------ Vorgegebener Text ------

Die aus dem Deutschen kommende ursprüngliche Bezeichnung Funkmeßtechnik wurde nach dem Zweiten Weltkrieg in der Bundesrepublik Deutschland durch den Begriff Radar ersetzt. In der DDR wurde in der Fachsprache weiterhin von Funkmeßtechnik gesprochen.

Geschichte

Heinrich Hertz stellte 1886 beim experimentellen Nachweis von elektromagnetischen Wellen fest, dass Radiowellen von metallischen Gegenständen reflektiert werden.
Elf Jahre später wiederholte der Inder Jagadish Chandra Bose die Hertzschen Versuche in Kalkutta, diesmal jedoch mit einer kürzeren Wellenlänge als Hertz. Auf der Basis dieser Versuche entwickelte Bose unter anderem den Wellenleiter.
Die ersten Versuche der Ortung mittels Radiowellen führte 1904 der deutsche Hochfrequenztechniker Christian Hülsmeyer durch. Sein Telemobiloskop konnte die Laufzeit von Wellen, die von einem Schiff zurückgeworfen wurden, messen und wurde am 30. April 1904 zum Patent angemeldet.
Der Titel der Patentschrift Nr. 165546 lautete:
- „Verfahren, um entfernte metallische Gegenstände mittels elektrischer Wellen einem Beobachter zu melden.
Vorliegende Erfindung hat eine Vorrichtung zum Gegenstand, durch welche die Annäherung beziehungsweise Bewegung entfernter metallischer Gegenstände (Schiffe, Züge oder dergleichen) mittels elektrischer Wellen einem Beobachter durch hör- oder sichtbare Signale gemeldet wird [...]“
Der 23-jährige Christian Hülsmeyer wollte eigentlich Lehrer werden. Bei Experimenten im Physiksaal des Bremer Lehrerseminars kam er auf eine - für die Entwicklung der Radartechnik - bahnbrechende Idee.
Beim Experimentieren mit den Hertz'schen Spiegelversuchen stellte Hülsmeyer fest, dass von einem Sender ausgesandte und von Metallflächen zurückgeworfene elektrische Wellen zur Ermittlung entfernter metallischer Objekte verwendet werden können - sein besonderes Interesse galt Schiffen.
Wahrscheinlich unbeeinflusst von Hülsmeyers Patent wurden 1911 in den USA die Grundprinzipien des Radars vom Science Fiction-Autor und Erfinder Hugo Gernsback in seinem Science Fiction Roman Ralph 124C 41+ skizziert. Der Roman basiert in seiner ursprünglichen Fassung auf einer Folgeserie, welche in der Technikzeitschrift Modern Electrics zwischen April 1911 und März 1912 herausgegeben wurde.

------

_Kurze Übung 1:_ An welchem Tag wurde laut dem Text zur Geschichte des Radars das Telemobiloskop zum Patent angemeldet?
_Kurze Übung 2:_ Übersetze den Satz „Heinrich Hertz stellte 1886 beim experimentellen Nachweis von elektromagnetischen Wellen fest, dass Radiowellen von metallischen Gegenständen reflektiert werden.“ aus dem Text zur Geschichte des Radars ins Englische.
_Kurze Übung 3:_ Gib aus dem Text zur Geschichte des Radars den Abschnitt von „Heinrich Hertz stellte“ bis „anderem den Wellenleiter.“ wortgetreu aus.

------ Datensätze ------

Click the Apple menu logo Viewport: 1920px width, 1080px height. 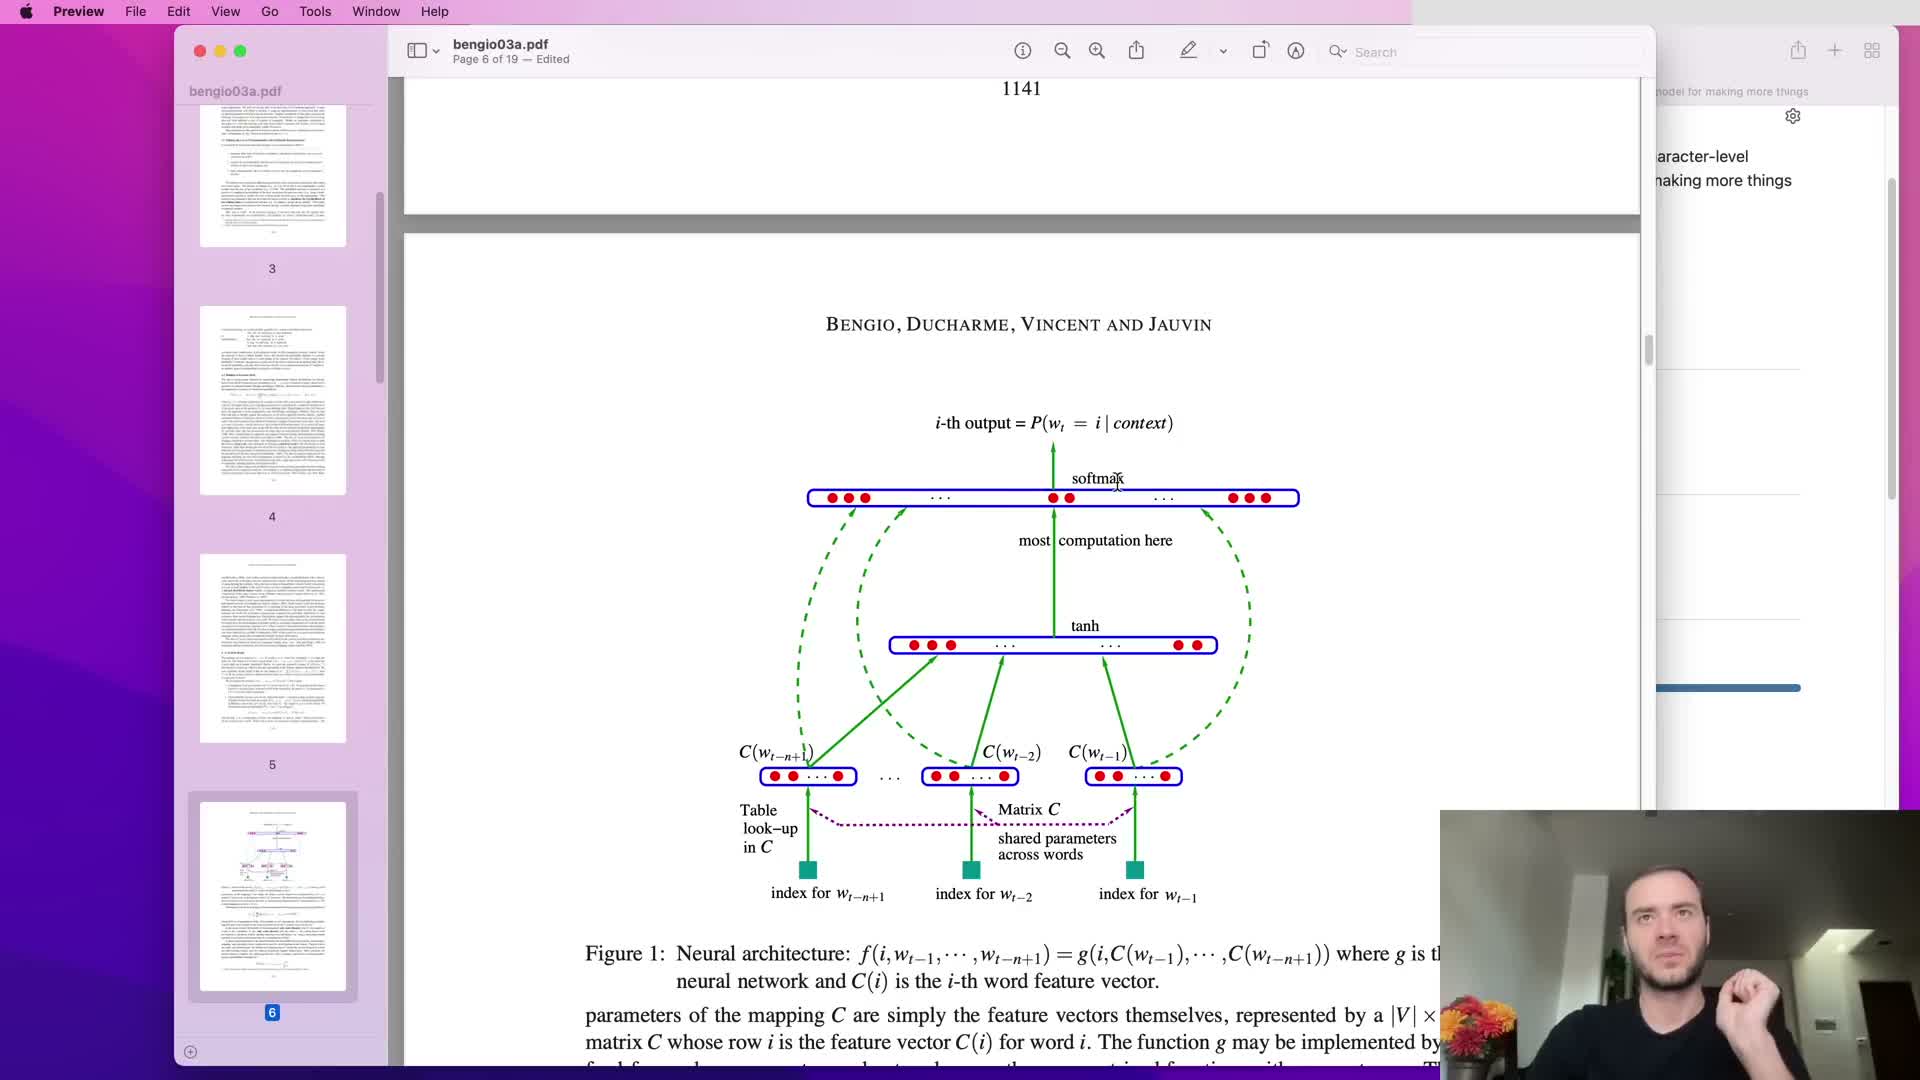26,12
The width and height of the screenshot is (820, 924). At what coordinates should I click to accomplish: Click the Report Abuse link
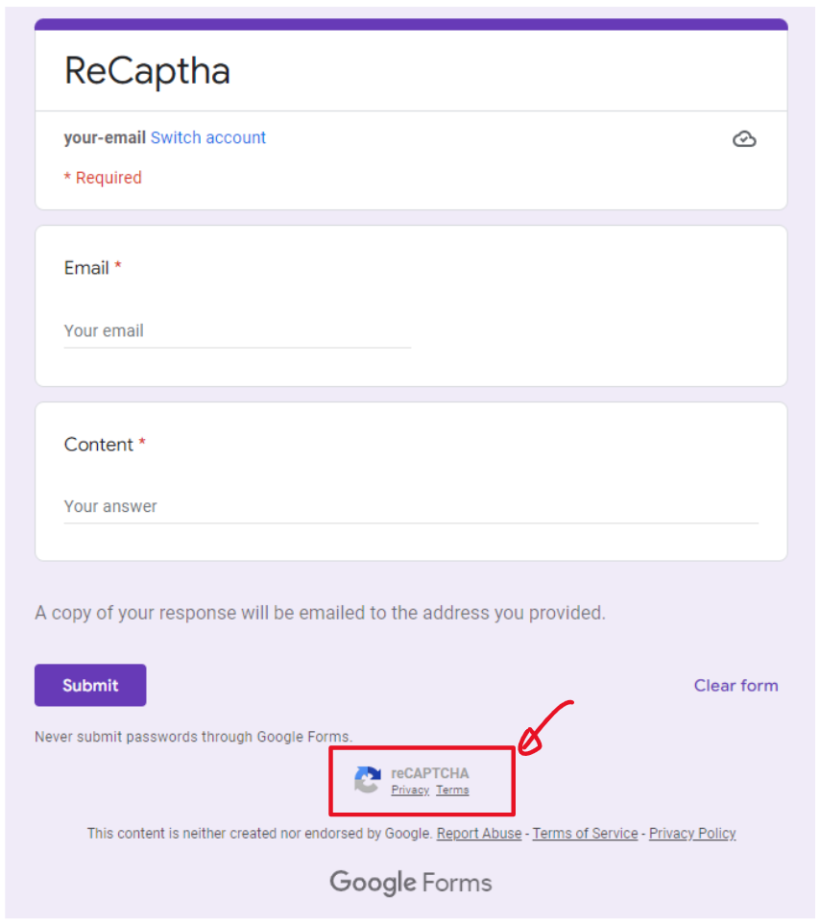(x=478, y=833)
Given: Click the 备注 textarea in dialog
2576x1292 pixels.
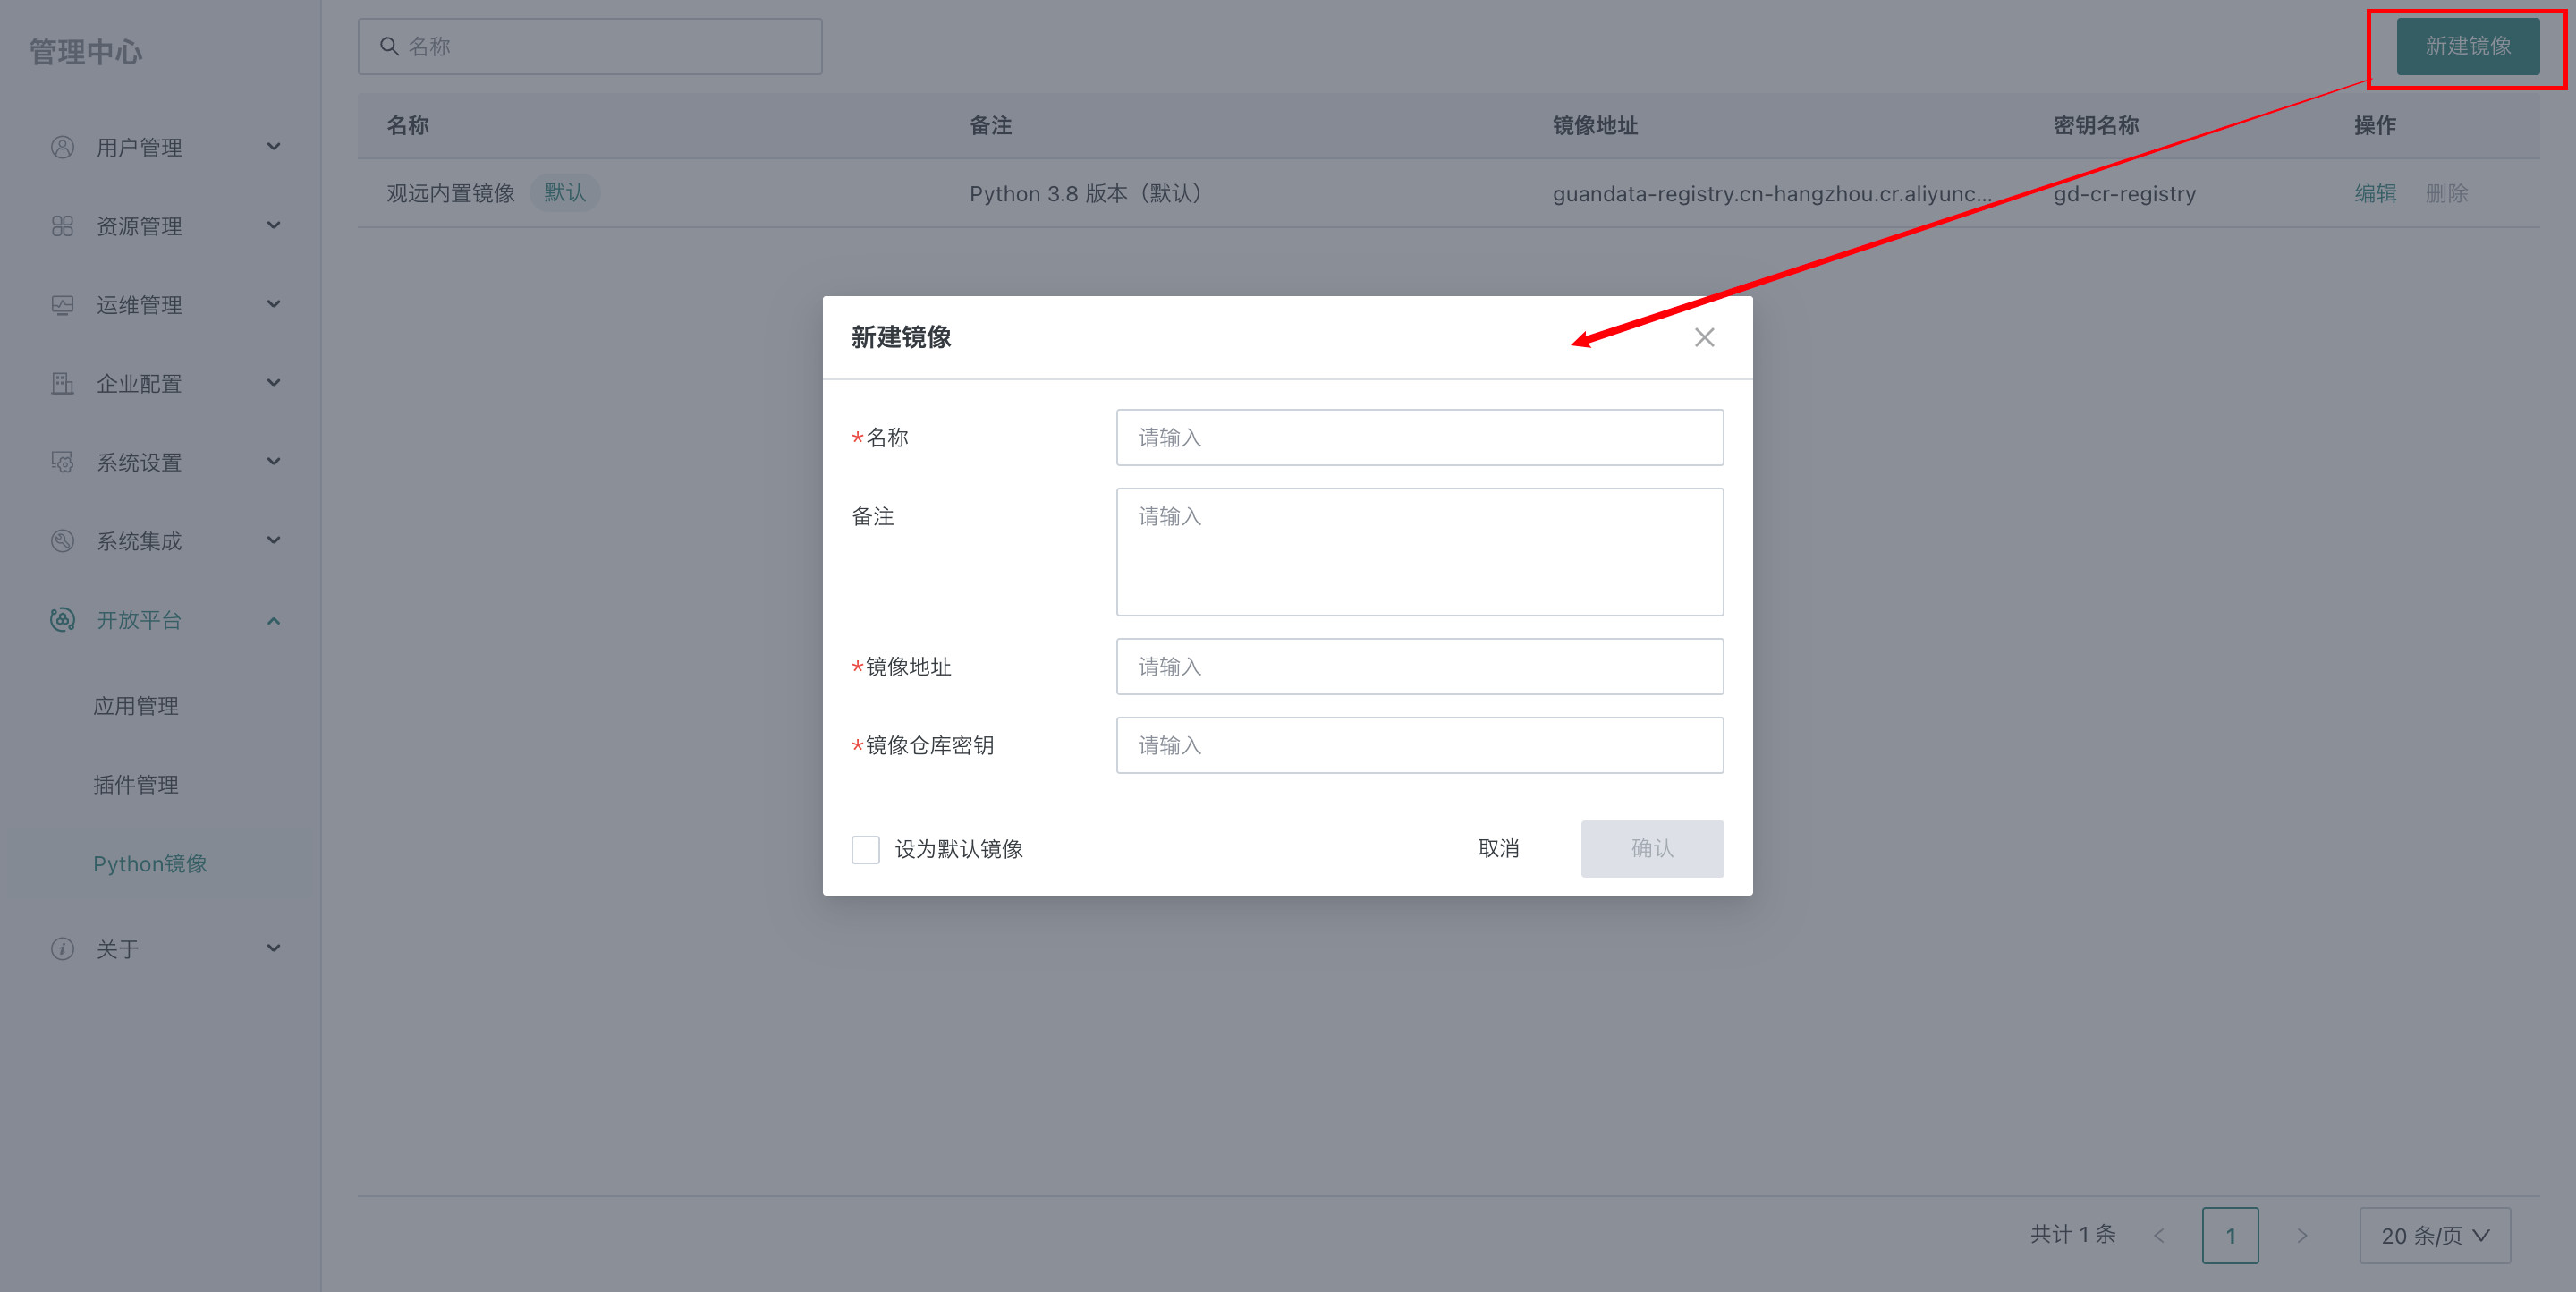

------

_Fertige Antwort 1:_ Am 30. April 1904.

_Fertige Antwort 2:_ In 1886, while experimentally demonstrating electromagnetic waves, Heinrich Hertz found that radio waves are reflected by metallic objects.

_Fertige Antwort 3:_
Heinrich Hertz stellte 1886 beim experimentellen Nachweis von elektromagnetischen Wellen fest, dass Radiowellen von metallischen Gegenständen reflektiert werden.
Elf Jahre später wiederholte der Inder Jagadish Chandra Bose die Hertzschen Versuche in Kalkutta, diesmal jedoch mit einer kürzeren Wellenlänge als Hertz. Auf der Basis dieser Versuche entwickelte Bose unter anderem den Wellenleiter.